## Source passage
'''

Are you coming with us to Bulgaria to fight Frontex? ‒ I am asked by a girl who soon introduces herself as Miriam who came from Cologne this morning. To be honest I wasn’t sure if I was going to go. I’ve sent them an email saying I will go but I arrived today a bit early and sat there on the bench in front of the Theatre. I observed what kind of people would arrive. If there were guys with baseball bats and balaclavas I wouldn’t enter. For now I haven’t seen a single one ‒ Miriam tells me pulling a huge wire cutter from her backpack.

Philipp approaches the microphone and asks everyone to finish smoking and immediately enter the Theatre. Officers of German federal police appeared outside conducting an investigation concerning the stolen crosses. They say they have the right to search our luggage. The team from the Gorky Theatre take their lawyer with them to negotiate with the police. They return after 30 minutes.

Listen everyone! There’s a play at 1pm in which you all are going to take an important part. It’s going to end sometime Tuesday evening. We’ve just arranged that we will be able to stage our play just the way we’ve planned in all the countries from Germany up to the Bulgarian border. We can’t pack our props on the bus however. Leave them here. In a few dozen kilometres someone will pass them to us on the Autobahn ‒ announces Philipp pleased. Momentarily heavy equipment for cutting reinforced fences ends up on a counter in the cloakroom.

Activists Are Trying To Topple The European Wall
Photo: Patryk Witt

There are several hundred people in front of the Theatre. We are to leave in 30 minutes and a police helicopter appears hovering in the sky. It won’t leave us until we leave Berlin.

Go there! Show them that it’s not that easy to criminalize a politically involved art. Go there and pull the wall down ‒ says Şermin Langhoff, vice director of the Theatre, who for several years has been producing shows in cooperation with Berlin immigrants. After her Hassan, a refugee from Syria, enters the improvised stage and tells us how he crossed the Turkish‒Bulgarian border suspended under a truck.

'''

## Listed records
'''

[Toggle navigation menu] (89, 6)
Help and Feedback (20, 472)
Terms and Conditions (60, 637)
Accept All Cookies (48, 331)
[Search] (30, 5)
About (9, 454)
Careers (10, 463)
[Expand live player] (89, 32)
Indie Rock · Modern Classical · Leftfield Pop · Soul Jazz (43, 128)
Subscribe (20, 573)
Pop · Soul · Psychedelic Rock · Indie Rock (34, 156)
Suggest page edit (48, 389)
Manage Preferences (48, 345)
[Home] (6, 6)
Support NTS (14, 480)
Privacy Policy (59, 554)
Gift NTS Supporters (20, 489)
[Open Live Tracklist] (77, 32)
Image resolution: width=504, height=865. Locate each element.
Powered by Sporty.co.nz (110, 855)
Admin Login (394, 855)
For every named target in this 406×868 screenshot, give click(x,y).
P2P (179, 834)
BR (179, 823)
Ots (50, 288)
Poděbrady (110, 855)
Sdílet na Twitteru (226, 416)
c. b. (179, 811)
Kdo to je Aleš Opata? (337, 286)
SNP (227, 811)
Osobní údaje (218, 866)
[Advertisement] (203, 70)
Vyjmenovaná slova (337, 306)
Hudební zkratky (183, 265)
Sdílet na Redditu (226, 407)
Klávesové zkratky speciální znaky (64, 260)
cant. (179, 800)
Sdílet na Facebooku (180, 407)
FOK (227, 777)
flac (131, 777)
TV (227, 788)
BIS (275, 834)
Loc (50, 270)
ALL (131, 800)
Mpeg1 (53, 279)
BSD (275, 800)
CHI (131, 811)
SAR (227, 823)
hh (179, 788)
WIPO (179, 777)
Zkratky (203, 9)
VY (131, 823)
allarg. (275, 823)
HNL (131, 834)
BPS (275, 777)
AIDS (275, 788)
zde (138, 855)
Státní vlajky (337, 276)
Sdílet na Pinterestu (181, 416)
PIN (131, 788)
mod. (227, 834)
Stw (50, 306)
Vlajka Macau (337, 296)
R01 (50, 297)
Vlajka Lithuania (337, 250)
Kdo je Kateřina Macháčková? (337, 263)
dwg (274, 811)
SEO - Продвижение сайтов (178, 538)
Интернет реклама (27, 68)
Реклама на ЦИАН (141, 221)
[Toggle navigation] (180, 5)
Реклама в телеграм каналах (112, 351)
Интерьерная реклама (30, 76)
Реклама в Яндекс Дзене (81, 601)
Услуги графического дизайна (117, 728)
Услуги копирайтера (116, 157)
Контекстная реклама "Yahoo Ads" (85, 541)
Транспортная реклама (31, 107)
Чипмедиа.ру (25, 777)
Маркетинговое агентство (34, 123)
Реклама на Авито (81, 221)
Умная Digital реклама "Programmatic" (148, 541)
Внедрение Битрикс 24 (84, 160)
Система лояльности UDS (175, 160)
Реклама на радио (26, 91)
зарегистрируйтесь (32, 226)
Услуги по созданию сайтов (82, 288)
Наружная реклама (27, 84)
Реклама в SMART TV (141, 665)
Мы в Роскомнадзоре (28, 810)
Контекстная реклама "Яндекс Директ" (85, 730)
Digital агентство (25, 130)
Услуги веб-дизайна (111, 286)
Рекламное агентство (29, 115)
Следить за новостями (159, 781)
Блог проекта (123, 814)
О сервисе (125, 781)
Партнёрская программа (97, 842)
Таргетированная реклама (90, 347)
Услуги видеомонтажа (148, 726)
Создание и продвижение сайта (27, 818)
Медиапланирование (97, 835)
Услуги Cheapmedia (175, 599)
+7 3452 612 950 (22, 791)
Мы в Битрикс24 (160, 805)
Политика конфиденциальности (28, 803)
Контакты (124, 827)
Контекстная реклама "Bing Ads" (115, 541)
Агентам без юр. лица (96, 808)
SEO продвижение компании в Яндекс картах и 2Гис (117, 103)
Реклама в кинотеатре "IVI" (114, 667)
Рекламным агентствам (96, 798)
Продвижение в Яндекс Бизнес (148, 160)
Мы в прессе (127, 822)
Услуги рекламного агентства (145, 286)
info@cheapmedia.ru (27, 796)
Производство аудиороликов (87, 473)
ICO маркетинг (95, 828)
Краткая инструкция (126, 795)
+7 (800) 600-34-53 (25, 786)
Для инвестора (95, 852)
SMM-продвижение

'''

## Required actions
1. Return, word for word, the section of the Gorky Theatre passage starting with "Philipp approaches the" and going on through "after 30 minutes.".
2. Answer these questions from the Gorky Theatre passage:
(a) What city did Miriam come from that morning?
(b) After how many minutes did the theatre team and their lawyer return from the police?
(c) How did Hassan cross the Turkish‒Bulgarian border?
Use only the Gorky Theatre passage, not the items.

## Exercise responses
1.
Philipp approaches the microphone and asks everyone to finish smoking and immediately enter the Theatre. Officers of German federal police appeared outside conducting an investigation concerning the stolen crosses. They say they have the right to search our luggage. The team from the Gorky Theatre take their lawyer with them to negotiate with the police. They return after 30 minutes.

2.
(a) Cologne
(b) 30 minutes
(c) Suspended under a truck